Kindly check my webblog and make useful suggesstions which I should keep in mind while posting, writing comments on different sites/ blogs etc...
Also, how to increase Twitter and Facebook followers. Any suggestion(s) would be highly appreciated
Karan Mehta www.iwebsnacks.com
Great WhiteBoard Friday for our current times, I've seen a few sites go up and down in the rankings - a lot more turbulence than usual for sure. Some of it has been good, some of it not so good. The best takeaway I got here was to be proactive about maintaining that link profile, not forgetting about links that previous SEOs might have made - I hate cleaning up other peoples messes but sometimes it needs to be done. You can't sit back and not think that old links that somebody else made won't affect whatever site you are working on. Perhaps some people might be inspired to take action against the scraper sites out there but it looks like Google has taken care of some of them. The SERPs are looking quite different lately, I'm still on the fence as to how improved the results are. Improved sometimes but not always and there is still a few bugs in the system that need to be worked out before it goes worldwide.

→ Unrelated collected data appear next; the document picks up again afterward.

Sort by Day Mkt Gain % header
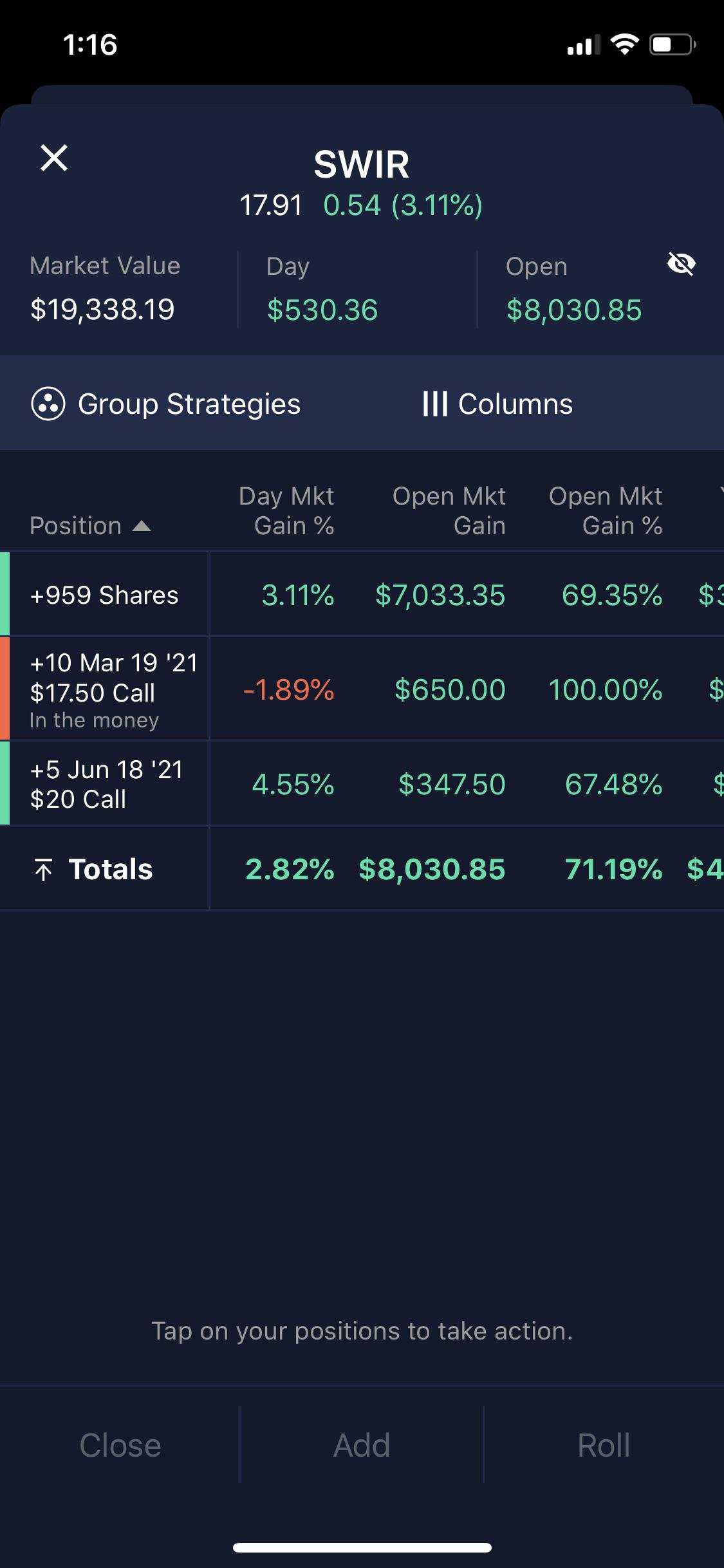[286, 511]
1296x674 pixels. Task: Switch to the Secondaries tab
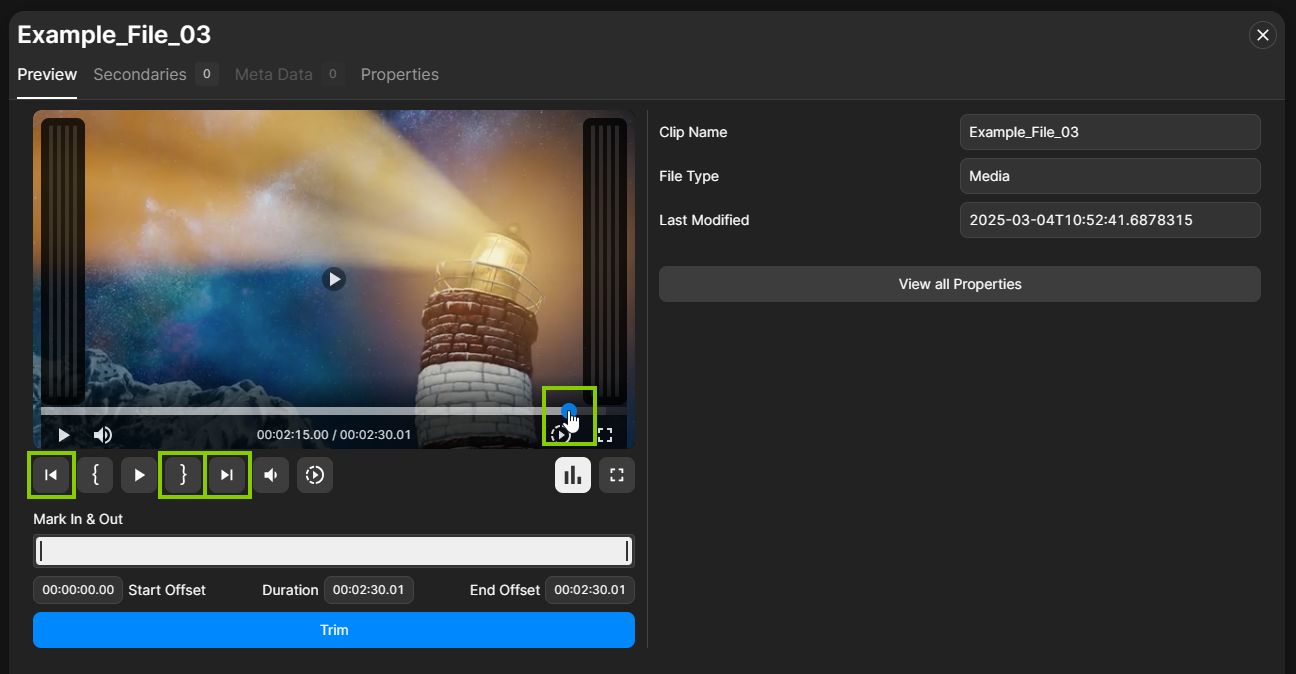click(x=140, y=74)
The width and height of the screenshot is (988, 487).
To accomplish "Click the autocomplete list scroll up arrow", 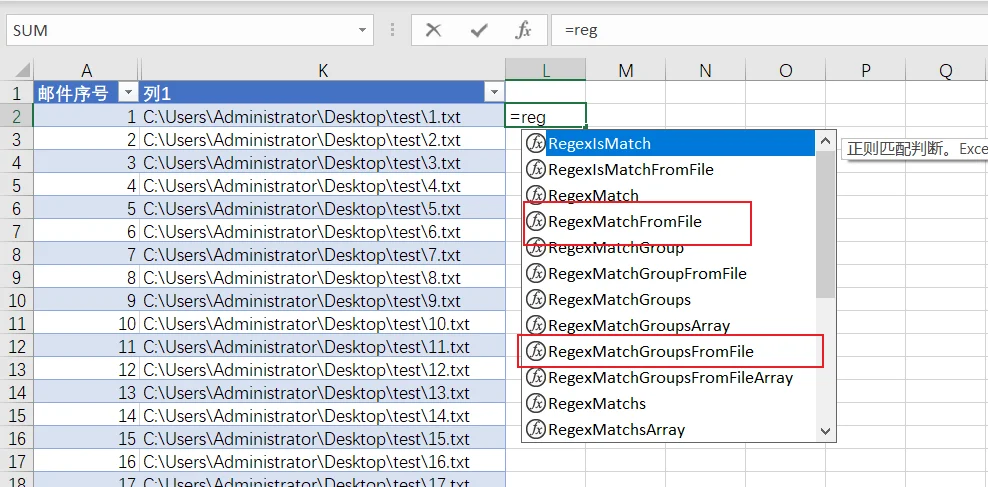I will [x=825, y=141].
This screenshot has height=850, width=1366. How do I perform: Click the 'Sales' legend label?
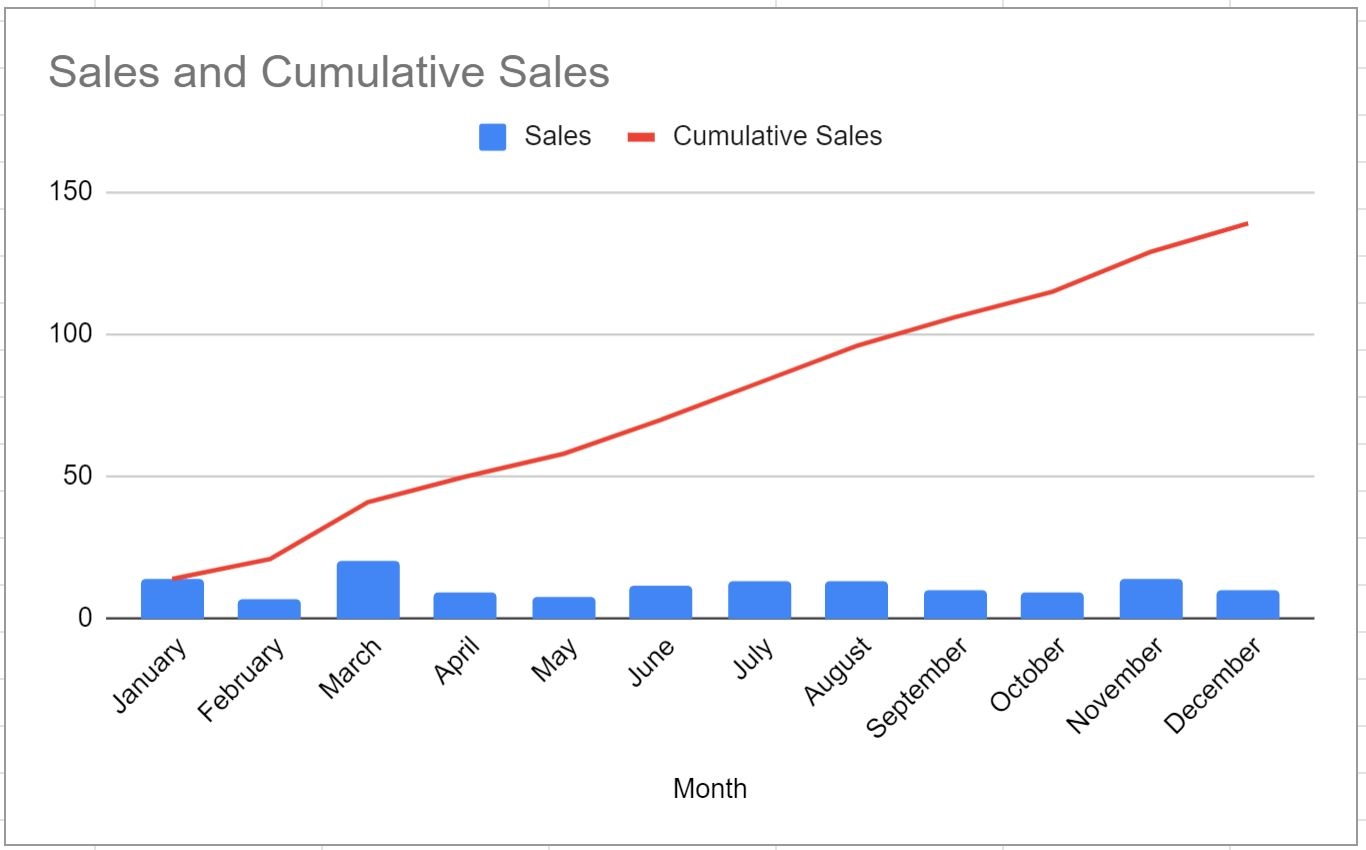pos(557,136)
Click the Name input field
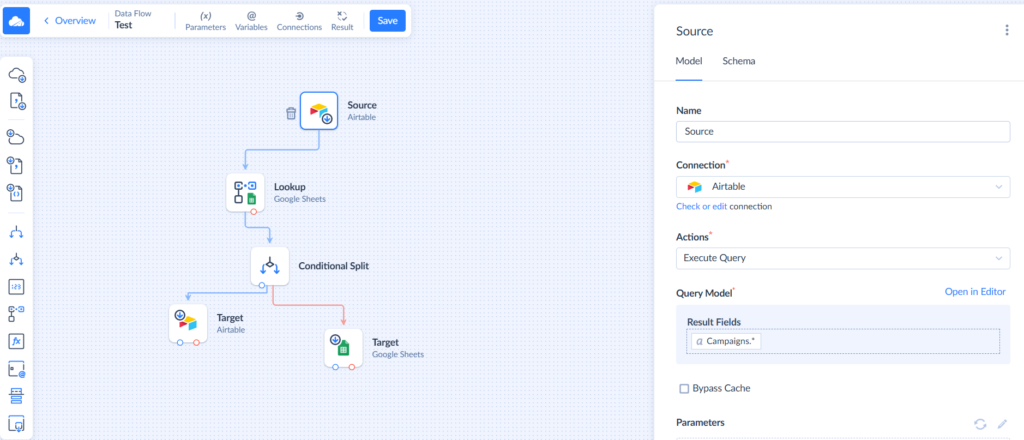The height and width of the screenshot is (440, 1024). point(842,131)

Thanks a lot for a great for once again a great white board friday. Can you please clarify the search query to look at the links "brandname" - site:"www.brandname.com" is not returning any results. Also can you comment the links google display when you search for link:www.nameofthesite.com - are the results displayed what google consider highes quality links? or not at all? Thanks as always for your response Olivier
Great whiteboard! This is a huge issue in our industry, and we here at Hanapin get peppered with emails from these “link builders.” Personally, it is adding to my email trash folder nearly every day. In addition to some of the resources you mention, here are some more link building tools to check out-- https://www.seoboy.com/linkbuilding-tools/
Hey Rand,
Thanks for reposting my experiment, appreciate it and glad you found it interesting :)
Marcus
Great content and especially great delivery, and yes im from UK :D
Everyone says "create great content, work on it and it will be ok"... but the truth is, that there are thousands of websites and each of them has great content, check SEO blogs, you can find so many of them and each of them has great content... about same things even, just covered with different words - only sure thing is that you won't have time to read them all, and you won't find many of them even.
Truly speaking, you need good capital to be able to not only write great content (as that's the matter of spending time), but to buy links and I don't mean "buy links", I refer to directory submissions (like BOTW and other kind of).

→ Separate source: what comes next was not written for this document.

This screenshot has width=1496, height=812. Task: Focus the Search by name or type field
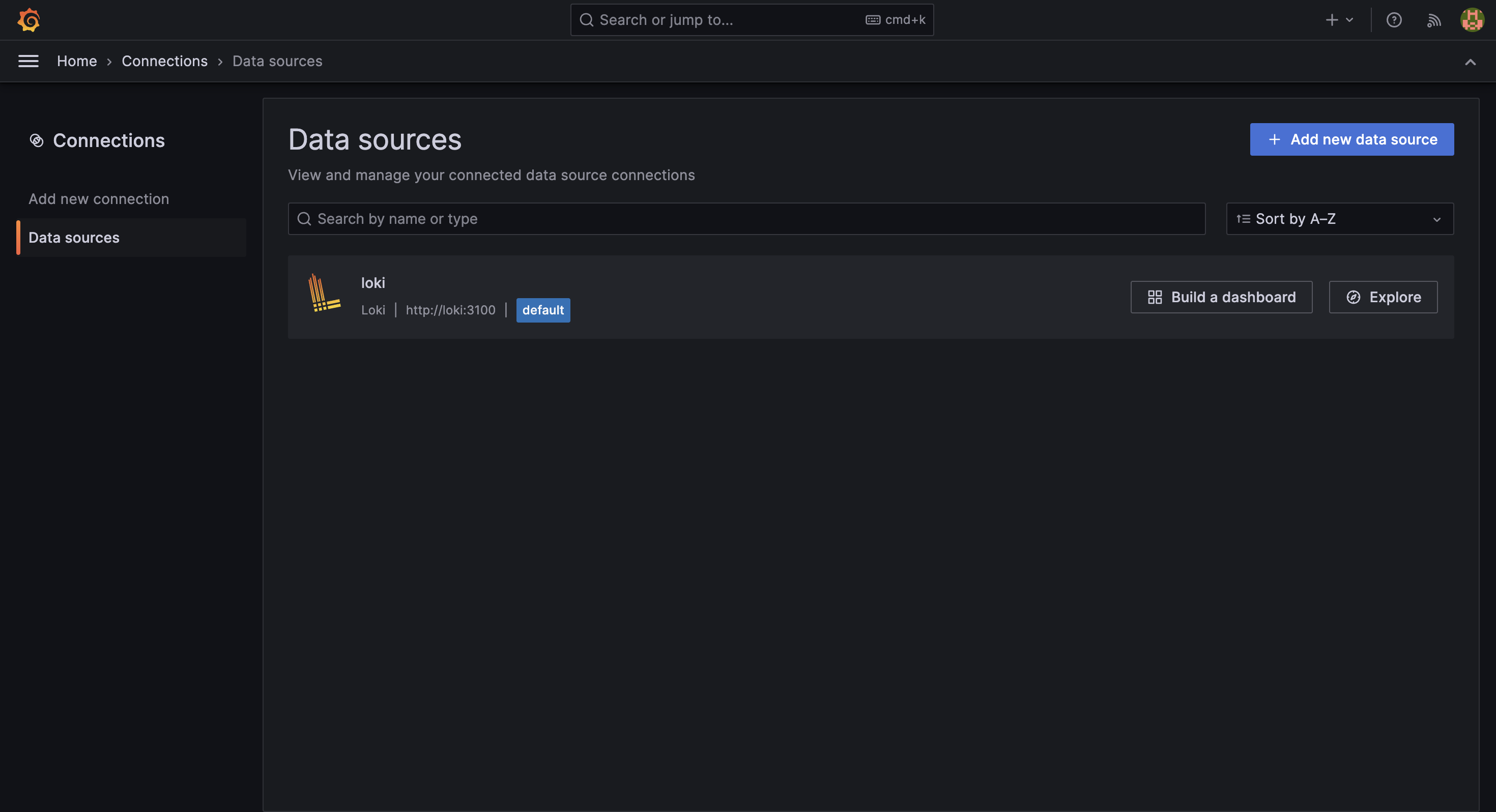(746, 218)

I do think that is more than important to create great and unique content, as the other way you just can creat not so interesting one, however... in many cases simply writing great content is not enough.... but that what we have to do anyway... and be sure we have also money to promote it, other way it may take a while to go somewhere.
Great WBF, and i'm sure as for us it's sometimes not easy to achieve results we want, especially in very competitive fields.. we have to understand google and other engines that is not easy for them as well to recognize who is worth what.
I feel sorry for small and new brands now, as it's not easy for them to achieve success online, I mean they need now a lot of time to be able to pay back all the efforts... and hopefully there won't be any big competitor who invested in some scrappy sites just to link to new brands to keep them away at least for several months... a year?... and at the start of a new brand... it can be crucial. (it's when a brand/store is focused on online business only)
The other way is to spend time building up authority after creating your awesome content, and then you'll get tons of natural backlinks if you're successful. - Jenni
dissaporate?
I'm sorry - sometimes I can't help myself! It's the closest thing we have to high-speed rail in Seattle.
beam me up scotty
:-)
Thanks Rand, very important informations. We know, you are number one on the SEO Industry.
ouch Burn! I'm watching this from London's East End (where I can get you a real good deal on pie, mash, eels and links).
So, I should buy dodgy links only to new competitors to knock them out of the rankings then?
S
Left a reply to another, similar comment on this above. Basically - no, don't do it. Not only is it very unlikely to work (Google's shockingly good at figuring out when the site is the culprit vs. a third party), and evil (if there's any karma, this will come back to bite you), but it's a useless waste of time compared to working on building up your own site and making your inbound marketing, content and user experience rock.
Dont burn your competitor, it's evil and karma will come back to haunt you... Got it Rand!!!Thanks!!!
Evil only matters to those of us with business ethics.
Seems like when Google closes one door to underhanded tactics, they open another.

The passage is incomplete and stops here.